BRIEF
The expected result is the full set of records, copied precisely, with images dropped.
<<<<
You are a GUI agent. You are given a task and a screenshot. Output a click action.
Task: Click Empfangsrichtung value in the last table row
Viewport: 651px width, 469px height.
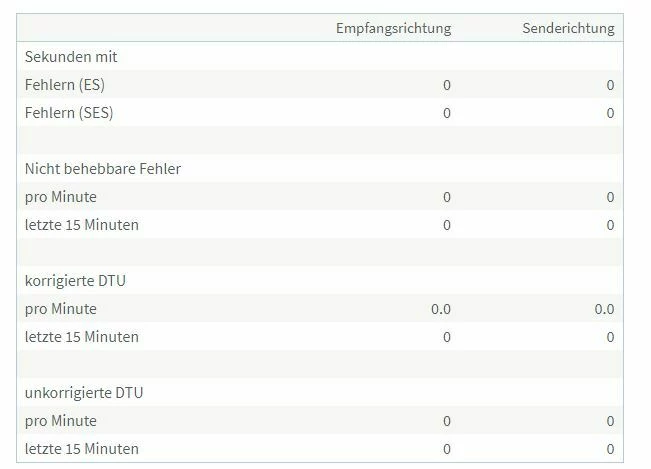[x=447, y=449]
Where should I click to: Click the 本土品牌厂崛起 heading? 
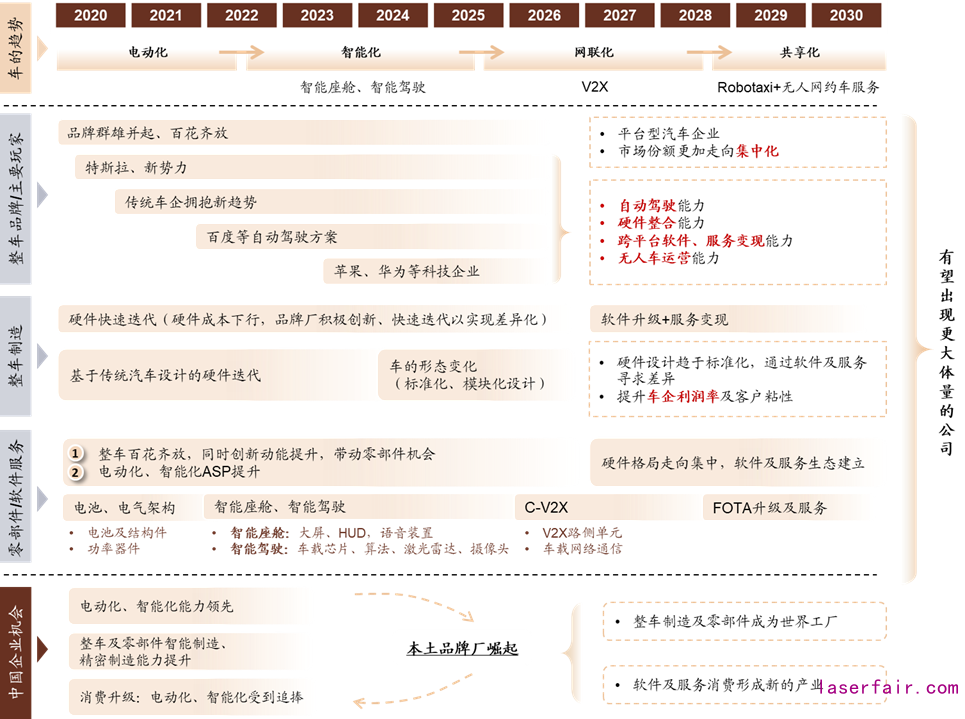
>>>>
ANSWER TO THIS TASK
You are a GUI agent. You are given a task and a screenshot. Output a click action.
Task: Click Empfangsrichtung value in the last table row
Viewport: 651px width, 469px height.
[x=447, y=449]
Where should I click to: Click the 本土品牌厂崛起 heading? 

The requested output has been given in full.